Tag Archives: Vancouver

Vancouver faces stark contrasts between funding for K to 12 and university

Vancouver faces stark contrasts between funding for K to 12 and university
Vancouver Observer
October 7, 2016

Vancouver, the city of disparities, is faced with polar opposites in its educational system.

The contrast between K-12 schools and the university in Vancouver could not be more stark: The schools sinking in debt with rapidly declining enrolments and empty seats versus the university swimming in cash and bloating quotas to force excessive enrolments beyond capacity.

With central offices just 7km or 12 minutes apart, the two operate as if in different hemispheres or eras: the schools laying off teachers and planning to close buildings versus the university given a quota for preparing about 650 teachers for a glutted market with few to no jobs on the remote horizon in the largest city of the province.

There is a gateway from grade 12 in high school to grade 13 in the university but from a finance perspective there appears an unbreachable wall between village and castle.

Pundits and researchers are nonetheless mistaken in believing that the Vancouver schools’ current $22m shortfall is disconnected from the university’s $36m real estate windfall this past year.

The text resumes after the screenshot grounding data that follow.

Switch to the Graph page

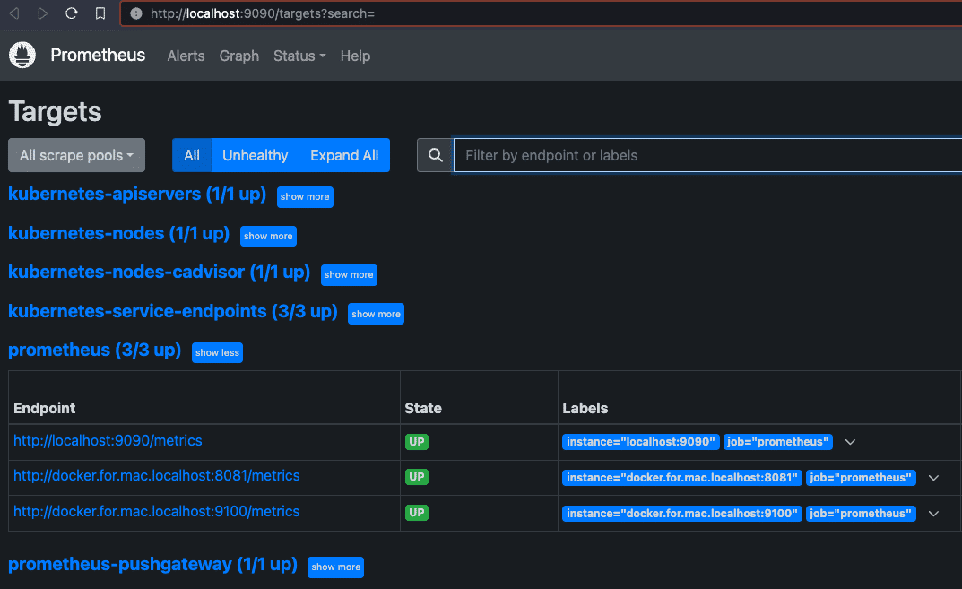(x=238, y=56)
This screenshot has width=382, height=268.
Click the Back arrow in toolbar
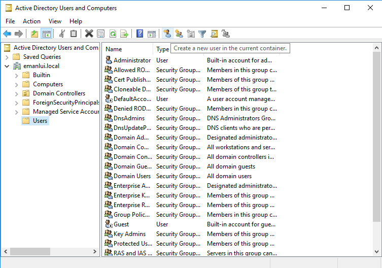(x=7, y=34)
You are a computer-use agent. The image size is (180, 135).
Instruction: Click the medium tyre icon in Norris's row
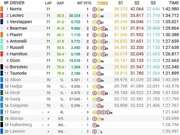98,9
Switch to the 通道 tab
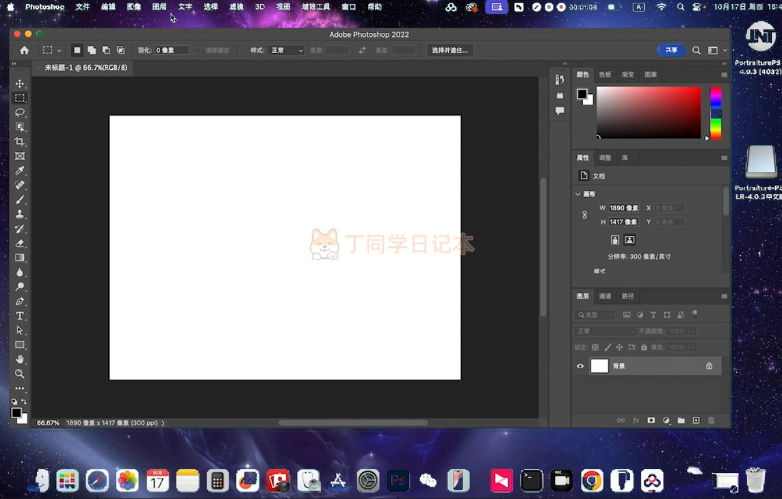Viewport: 782px width, 499px height. point(605,296)
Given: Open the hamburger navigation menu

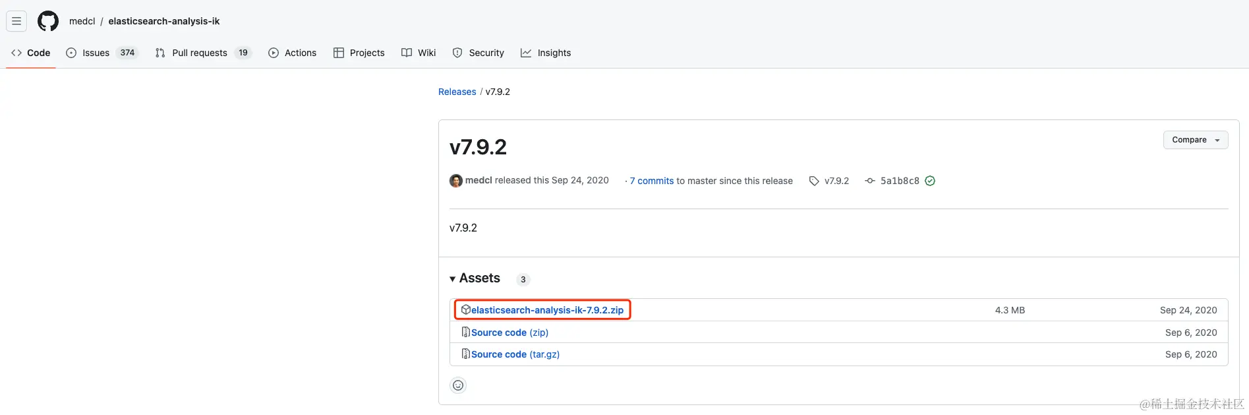Looking at the screenshot, I should click(16, 21).
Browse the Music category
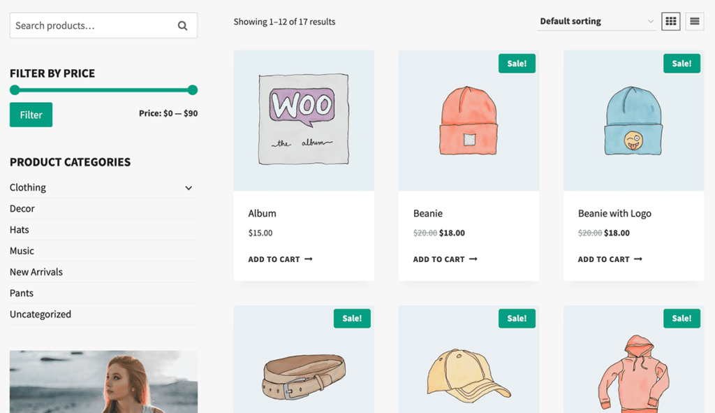Viewport: 715px width, 413px height. pos(22,251)
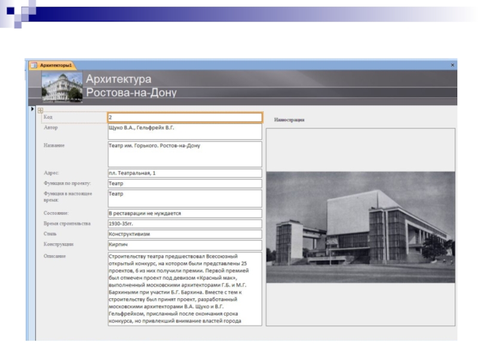Click the theater photo in the Иллюстрация frame
This screenshot has width=478, height=358.
coord(360,227)
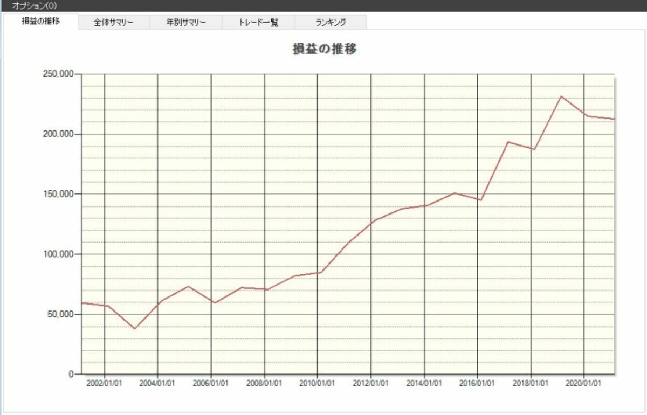Viewport: 647px width, 415px height.
Task: Click the 2008/01/01 x-axis label
Action: (265, 382)
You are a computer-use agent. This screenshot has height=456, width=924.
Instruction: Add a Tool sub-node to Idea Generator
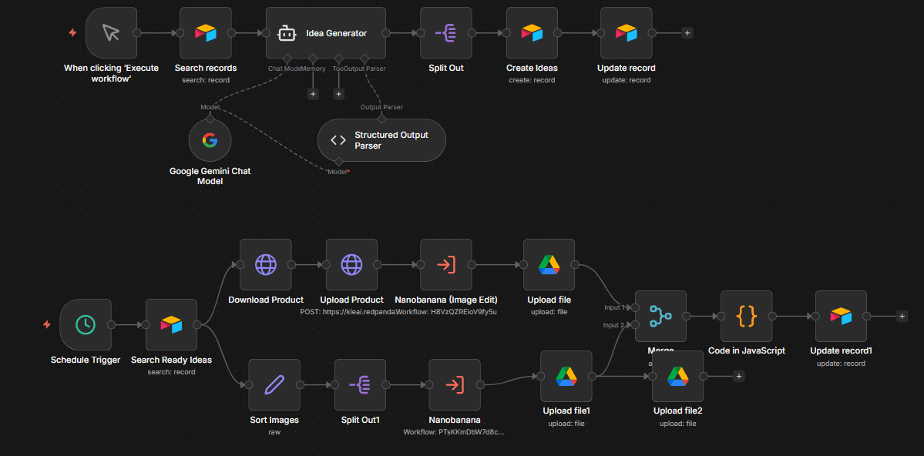click(x=338, y=94)
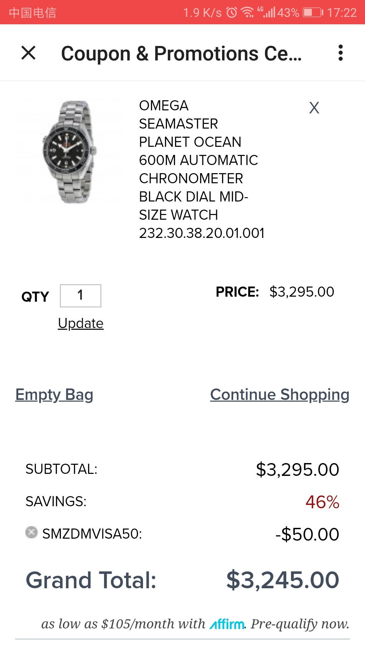Click the Update quantity link
Image resolution: width=365 pixels, height=648 pixels.
click(x=80, y=323)
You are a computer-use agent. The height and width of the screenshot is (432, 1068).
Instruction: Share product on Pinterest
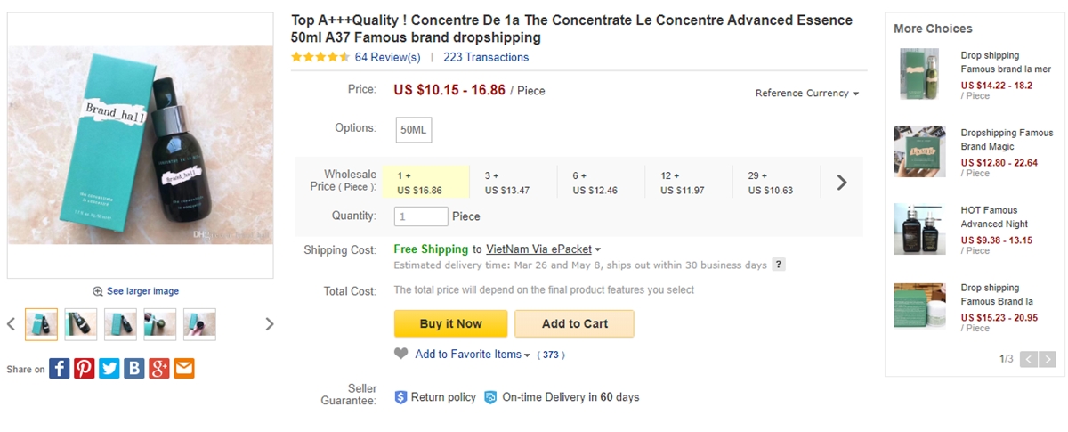tap(84, 368)
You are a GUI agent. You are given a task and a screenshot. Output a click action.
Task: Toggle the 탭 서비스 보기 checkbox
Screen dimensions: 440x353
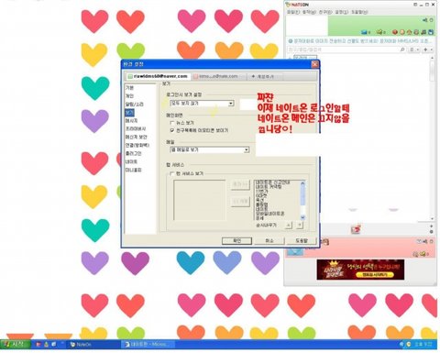click(x=172, y=173)
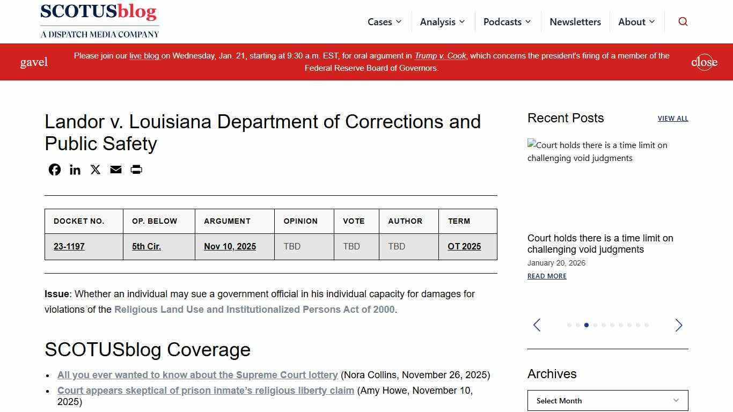Email this case page
This screenshot has height=412, width=733.
[x=115, y=170]
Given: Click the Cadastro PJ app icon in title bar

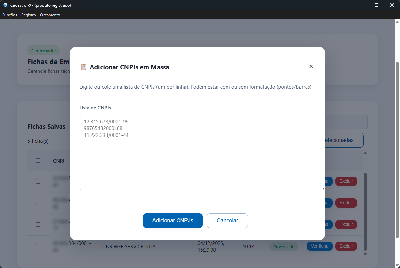Looking at the screenshot, I should click(x=5, y=5).
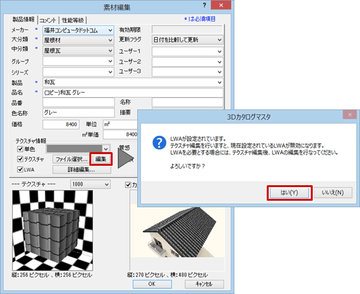Click the blue question icon in the 3Dカタログマスタ dialog
This screenshot has width=360, height=294.
tap(159, 142)
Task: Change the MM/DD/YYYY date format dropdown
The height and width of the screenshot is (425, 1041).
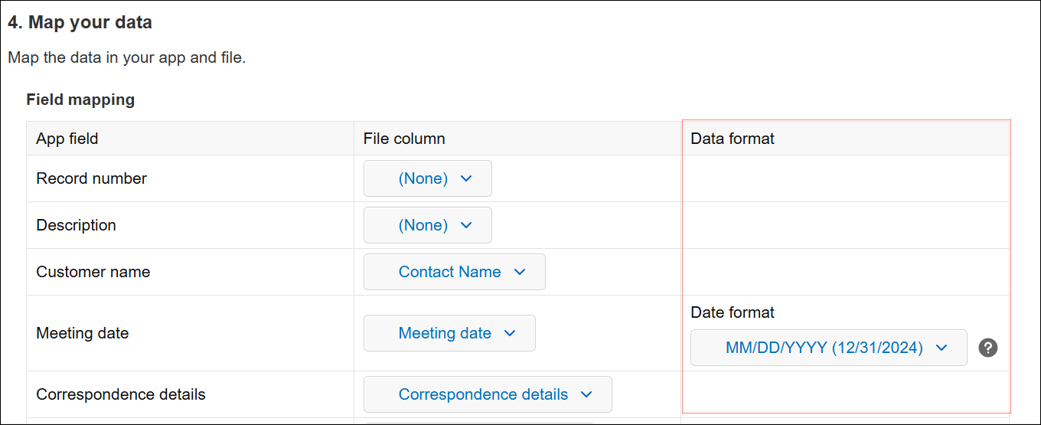Action: coord(828,348)
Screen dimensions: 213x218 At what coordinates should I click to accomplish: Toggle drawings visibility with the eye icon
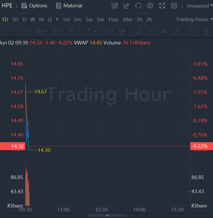[165, 32]
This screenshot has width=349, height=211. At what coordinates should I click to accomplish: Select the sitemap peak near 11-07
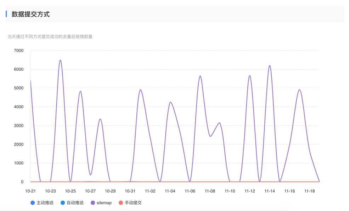200,76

The schools are begging for funds from the Liberals, who, after saying no to K-12, turn around to say yes to grades 13-24 and pour money into the University of British Columbia, no questions asked.

There may be two ministries in government, Education and Advanced Education; there is but one tax-funded bank account.

At first glance, the cheques suggest parity across the Vancouver system. For 2016-17, the schools, with about 49,000 students get a base operating grant of $436m and the university, with about 42,000 students gets a base of $420m. So what’s the problem?

One is left to birth and migration rates while the other is manipulated with enrolment quotas. For each decrease of enrolment in the Vancouver schools the University ironically matches with an increase of teachers for the job market.

UBC’s Faculty of Education, which could be financially assisting the schools to meet this historic shortfall, is instead bloated with a $2.6m deficit partially to maintain a quota for a steady flood of new teachers into Vancouver.

With the building boom at UBC, in March the Faculty of Education occupied a floor and a half of the new Ponderosa Commons building, despite about two floors of unoccupied or underutilized space in its Scarfe building. Education’s share of the $57m building is $18m.

At the same time 21 Vancouver schools were scheduled for closure or demolition to meet a shortfall the government gave a $19.5m windfall to renovate UBC’s Life Sciences building.

Wheeling and dealing, the Liberal government is robbing Peter to pay Paul, demoralizing Petra to pump up Paulette.

UBC appears to be throwing money around like it grows on Endowment Land trees. With the Vancouver real estate boom, it does.

The short history of UBC at 100 years is that it was born spoiled with a sizeable estate in 1915-1916 and remains spoiled in 2016-2017.

Through the stroke of a pen in 1858, Queen Victoria created the colony of British Columbia and transformed First Nations traditional territory into Crown Land. In 1907, an amendment to the BC Land Act granted 3,000 acres (5 sq. miles) to a University Endowment.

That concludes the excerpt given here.